8. You can cover a hell of a lot of ground in very few words.

9. Frasier and Charlie Brown. Why didn’t I see it before???

4 Comments

  • Katy, can I just say *I* enjoyed this analysis being a fan of both Peanuts as a kid and Frasier as an ‘adult’. I also liked your stuff about Michael Jackson recently. Just letting you know I’m here quietly agreeing, not really a fan of blogs – but I like this one. Bet you’re relieved to hear that ;)

  • Hey, Laura, you’re a star! Thanks. I know I shamed you into commenting and I feel a little sheepish about that, but hey – it’s nice to see you! :)

  • I’m just catching up with blogs, being without my desktop, and having only just hooked up my laptop to the world. So that’s the excuse for not commenting earlier. I like your analysis, and it seems to me to apply to a lot of American comedies as compared with British ones. I think back to the early Cheers series, where the quality of the writing was very high. It too had running gags, running characters, and a constant flow of throw-away humor.
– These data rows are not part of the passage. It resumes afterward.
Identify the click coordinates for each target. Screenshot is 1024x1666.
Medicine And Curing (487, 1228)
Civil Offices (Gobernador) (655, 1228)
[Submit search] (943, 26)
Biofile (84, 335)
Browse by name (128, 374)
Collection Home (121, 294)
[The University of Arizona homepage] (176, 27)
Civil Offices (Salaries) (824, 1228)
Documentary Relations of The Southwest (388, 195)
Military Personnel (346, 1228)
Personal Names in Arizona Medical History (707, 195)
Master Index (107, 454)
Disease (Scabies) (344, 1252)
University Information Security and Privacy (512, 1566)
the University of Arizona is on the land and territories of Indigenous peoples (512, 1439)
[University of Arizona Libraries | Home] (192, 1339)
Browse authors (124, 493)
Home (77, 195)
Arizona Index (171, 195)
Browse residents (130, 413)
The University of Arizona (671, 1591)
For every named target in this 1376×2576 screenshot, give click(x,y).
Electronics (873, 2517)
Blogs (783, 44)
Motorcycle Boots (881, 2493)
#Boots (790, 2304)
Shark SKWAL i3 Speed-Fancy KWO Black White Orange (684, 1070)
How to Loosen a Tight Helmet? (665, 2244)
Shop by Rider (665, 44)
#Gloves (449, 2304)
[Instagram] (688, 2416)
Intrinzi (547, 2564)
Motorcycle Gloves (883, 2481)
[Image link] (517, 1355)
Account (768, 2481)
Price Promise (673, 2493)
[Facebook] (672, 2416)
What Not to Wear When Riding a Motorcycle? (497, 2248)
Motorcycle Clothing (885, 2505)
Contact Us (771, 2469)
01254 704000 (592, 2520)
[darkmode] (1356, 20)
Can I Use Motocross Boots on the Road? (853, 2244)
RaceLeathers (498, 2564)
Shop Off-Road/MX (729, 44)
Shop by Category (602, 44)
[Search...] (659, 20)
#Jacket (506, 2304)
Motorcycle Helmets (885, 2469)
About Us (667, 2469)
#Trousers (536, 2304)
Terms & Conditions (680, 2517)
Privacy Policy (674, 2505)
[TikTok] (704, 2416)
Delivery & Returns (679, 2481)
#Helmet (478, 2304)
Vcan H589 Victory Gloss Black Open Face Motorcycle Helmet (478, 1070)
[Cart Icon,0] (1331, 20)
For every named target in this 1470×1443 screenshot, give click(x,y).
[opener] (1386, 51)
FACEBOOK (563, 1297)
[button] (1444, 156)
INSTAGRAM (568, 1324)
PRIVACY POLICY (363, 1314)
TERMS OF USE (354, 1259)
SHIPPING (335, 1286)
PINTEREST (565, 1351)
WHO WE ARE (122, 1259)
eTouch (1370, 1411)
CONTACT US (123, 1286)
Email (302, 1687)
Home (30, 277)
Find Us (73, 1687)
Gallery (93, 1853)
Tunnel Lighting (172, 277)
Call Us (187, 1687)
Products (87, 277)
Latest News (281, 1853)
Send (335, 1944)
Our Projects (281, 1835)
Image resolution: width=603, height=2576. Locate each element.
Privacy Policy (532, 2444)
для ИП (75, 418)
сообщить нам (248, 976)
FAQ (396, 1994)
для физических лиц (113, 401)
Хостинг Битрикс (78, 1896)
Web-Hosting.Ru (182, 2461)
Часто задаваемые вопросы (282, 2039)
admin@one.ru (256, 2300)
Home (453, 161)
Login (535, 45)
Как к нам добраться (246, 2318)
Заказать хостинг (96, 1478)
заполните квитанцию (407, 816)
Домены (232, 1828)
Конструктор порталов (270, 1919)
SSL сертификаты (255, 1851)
Plus the actors played their characters seriously, which made them funny. Too many British comedy actors play their roles for laughs, and consequently aren’t so funny, IMNSHO.

  • I don’t read blogs much myself, but I’m glad I stumbled into this one! I’ve just started to watch Frasier and really appreciated your thoughts on the structure of the show–it’s quite fun to see someone take it apart and give a tour of the inner workings. Thanks for a wonderful few minutes.